Article
# carb rebuild prob



## nightmoves44 (Jun 11, 2008)

As Ive been posting,I got the walbro carb kit for my 24cc craftsman.I started the carb rebuild Monday(the day i got the carb kit).I took my time and meticulously cleaned and put it back together.I also put a new crank gasket in,with a new plug.Im getting great fire.
Now to the problem,im certain i put the carb back together the way it came apart.I poured a little fuel in the carb(new gas)and it runs great until the gas i poured into it runs out.Iam getting gas to the carb too from the fuel lines.However it seems to have the same problem,it will start n run great til the gas runs out that i prime with,So im back to square #1..Whats wrong with this piece o crap?


----------



## 30yearTech (Sep 14, 2006)

What is the model number of your trimmer??


----------



## nightmoves44 (Jun 11, 2008)

Data segment
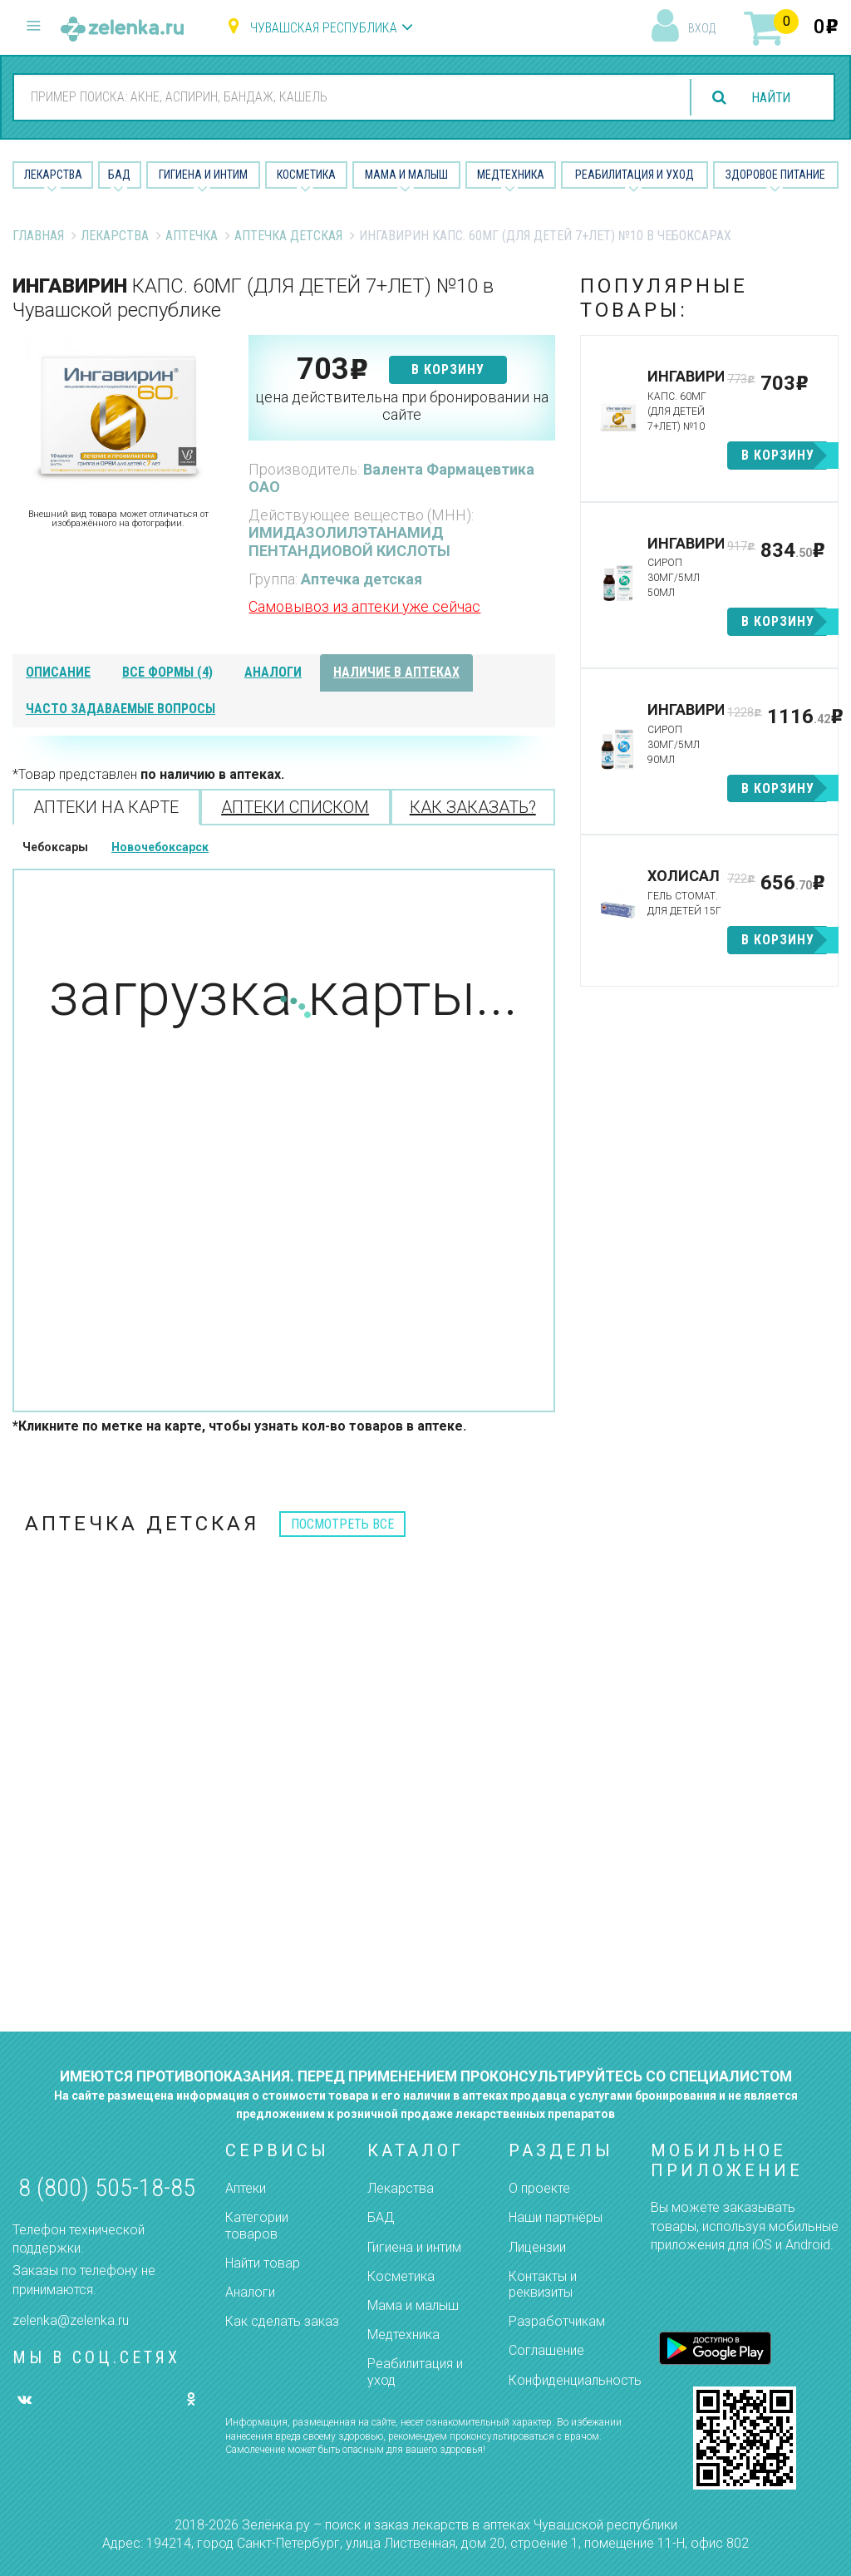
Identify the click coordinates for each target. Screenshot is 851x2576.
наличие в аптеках (396, 672)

Written tasks
A – Which parts of the trimmer does the first post in the carb rebuild thread mention?
B – Can you copy the part of the carb rebuild thread that opens with the words containing "As Ive been" and closes with "of your trimmer??"?
C – Could you carry on the carb rebuild thread from where it stops?
The data plays no role in any of this.

Answers to the problems
A – The carb, the crank gasket, the plug, and the fuel lines.

B –
As Ive been posting,I got the walbro carb kit for my 24cc craftsman.I started the carb rebuild Monday(the day i got the carb kit).I took my time and meticulously cleaned and put it back together.I also put a new crank gasket in,with a new plug.Im getting great fire.
Now to the problem,im certain i put the carb back together the way it came apart.I poured a little fuel in the carb(new gas)and it runs great until the gas i poured into it runs out.Iam getting gas to the carb too from the fuel lines.However it seems to have the same problem,it will start n run great til the gas runs out that i prime with,So im back to square #1..Whats wrong with this piece o crap?


----------



## 30yearTech (Sep 14, 2006)

What is the model number of your trimmer??

C –
i havnt found the model number but the carb is a walbro wt-226.Since it starts til the prime runs out,its gotta be in the carb/fuel lines,i replaced them too and filter.


----------



## 30yearTech (Sep 14, 2006)

Well there are other possibilities, but since we don't have the trimmer model lets review your carburetor rebuild.

Did you replace the filter screen, inlet metering needle and arm??


----------



## nightmoves44 (Jun 11, 2008)

*rep*

I took all that apart and cleaned it,it seemed to be working proper.


----------



## 30yearTech (Sep 14, 2006)

nightmoves44 said:


> I took all that apart and cleaned it,it seemed to be working proper.


What parts did you replace?


----------



## pyro_maniac69 (Aug 12, 2007)

I am also curious about a scratched cylinder, because when you are pouring gas right down through the carb, the fuel will actually "fill in" those scratches and make it run until it burns the fuel off. The carb actually only spews out a "mist" of gas which isn't enough to "fill in" the scratches.

because if you put everything back together the way you took it apart, and as long as you replaced he major stuff, your carb work should be ok.

I'm also suggesting this because this summer, I have seen a lot of 2-stroke motors with scratched cylinders


----------



## nightmoves44 (Jun 11, 2008)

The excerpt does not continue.